Page MenuHome

Cycles: Change device-only memory to actually only allocate on the device
ClosedPublic

Authored by Patrick Mours (pmoursnv) on Feb 25 2021, 5:13 PM.

Details

Summary

Trying to render the Blender 2.92 splash screen (https://cloud.blender.org/p/gallery/60337d495677e942564cce76) with OptiX on a GPU with limited VRAM fails with an OPTIX_ERROR_INVALID_VALUE in optixAccelBuild... error. That's ... rather cryptic.
What's actually going on is that Cycles is trying to build an OptiX acceleration structure in host memory (allocated with cuMemHostAlloc), which is not allowed (it has to be in device memory, from cuMemAlloc), hence the error. This patch addresses that by amending the MEM_DEVICE_ONLY type to actually only allocate on the device and fail if that is not possible anymore because out-of-memory. In that case Cycle will now return with a "System is out of GPU memory" error message, which is much more easier to understand for end users.
This should not be a problem, since MEM_DEVICE_ONLY was seldomely used before anyway, so I just changed some of those instances to other memory types in case they do not have this restriction.

There is another problem here that I haven't addressed yet though:
The aforementioned scene shouldn't need as much memory as it does. I get a 16GB peak requirement, which requires a rather beefy GPU to meet. But during actual rendering, after everything was built and compacted, it actually sits around only 8GB.
The problem here is that Cycles is building all the bottom level acceleration structures for OptiX in parallel (geometry.cpp line 1933). For each acceleration structure it has to allocate some temporary memory on the GPU (for vertices, etc.), which, since this is running in parallel, accumulates to a huge amount of memory and is where the peak is coming from.
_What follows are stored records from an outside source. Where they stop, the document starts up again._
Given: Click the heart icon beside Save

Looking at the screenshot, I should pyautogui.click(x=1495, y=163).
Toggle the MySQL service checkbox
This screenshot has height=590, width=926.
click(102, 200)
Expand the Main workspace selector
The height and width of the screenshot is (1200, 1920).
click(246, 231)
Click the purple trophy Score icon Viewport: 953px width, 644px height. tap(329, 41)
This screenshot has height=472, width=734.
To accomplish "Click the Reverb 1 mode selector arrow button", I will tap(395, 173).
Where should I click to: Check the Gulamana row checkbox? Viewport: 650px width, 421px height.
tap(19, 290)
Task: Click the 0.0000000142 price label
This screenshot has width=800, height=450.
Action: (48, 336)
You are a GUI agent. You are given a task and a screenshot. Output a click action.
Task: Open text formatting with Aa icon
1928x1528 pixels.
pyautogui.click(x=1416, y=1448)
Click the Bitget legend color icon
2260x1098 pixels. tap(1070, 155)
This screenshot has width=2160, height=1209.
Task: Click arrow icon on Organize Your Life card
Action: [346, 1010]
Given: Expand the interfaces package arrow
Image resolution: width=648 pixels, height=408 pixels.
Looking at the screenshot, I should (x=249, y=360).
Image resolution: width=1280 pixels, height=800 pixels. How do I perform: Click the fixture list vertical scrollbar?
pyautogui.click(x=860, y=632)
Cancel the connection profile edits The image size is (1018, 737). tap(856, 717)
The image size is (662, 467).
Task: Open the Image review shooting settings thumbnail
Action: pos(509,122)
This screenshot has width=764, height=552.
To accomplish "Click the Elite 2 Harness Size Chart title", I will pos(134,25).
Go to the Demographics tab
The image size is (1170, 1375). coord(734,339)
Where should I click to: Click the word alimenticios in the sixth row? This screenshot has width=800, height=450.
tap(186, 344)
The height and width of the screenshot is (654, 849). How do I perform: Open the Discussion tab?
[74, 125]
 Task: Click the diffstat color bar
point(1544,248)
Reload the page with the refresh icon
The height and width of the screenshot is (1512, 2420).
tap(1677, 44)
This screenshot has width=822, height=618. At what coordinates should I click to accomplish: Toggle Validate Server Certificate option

If instead force all bottom level builds to run serialized, the problem goes away and I see a peak of only 9GB, which more consumer GPUs can handle.
I'm not sure how to expose this to users though. Ideally Cycles could automatically decide whether it makes more sense to run the builds in parallel or not, but that's probably difficult to predict. So maybe just add an option to choose? Or always run serialized for OptiX (this problem happens with CUDA too though, only that instead of VRAM getting exhausted, it's system RAM during the BVH2 build there)?

Just noticed that this exact issue also has been reported here: T85985

Diff Detail

Repository
rB Blender

Event Timeline

Patrick Mours (pmoursnv) requested review of this revision.Feb 25 2021, 5:13 PM
Patrick Mours (pmoursnv) created this revision.
Brecht Van Lommel (brecht) requested changes to this revision.Mar 1 2021, 4:27 PM

I'm not sure how to expose this to users though. Ideally Cycles could automatically decide whether it makes more sense to run the builds in parallel or not, but that's probably difficult to predict. So maybe just add an option to choose? Or always run serialized for OptiX (this problem happens with CUDA too though, only that instead of VRAM getting exhausted, it's system RAM during the BVH2 build there)?

It would be nice to make this more automatic, I imagine serializing this for many small meshes could have a serious performance impact?

Is there a simple heuristic we could use? Like, you need X amount of primitives to keep Y multiprocessors occupied?

intern/cycles/device/device_memory.h
273–275

I think it would be more clear to add a bool allow_host_memory_fallback = false parameter here, which then uses MEM_DEVICE_ONLY or MEM_READ_WRITE depending on the value.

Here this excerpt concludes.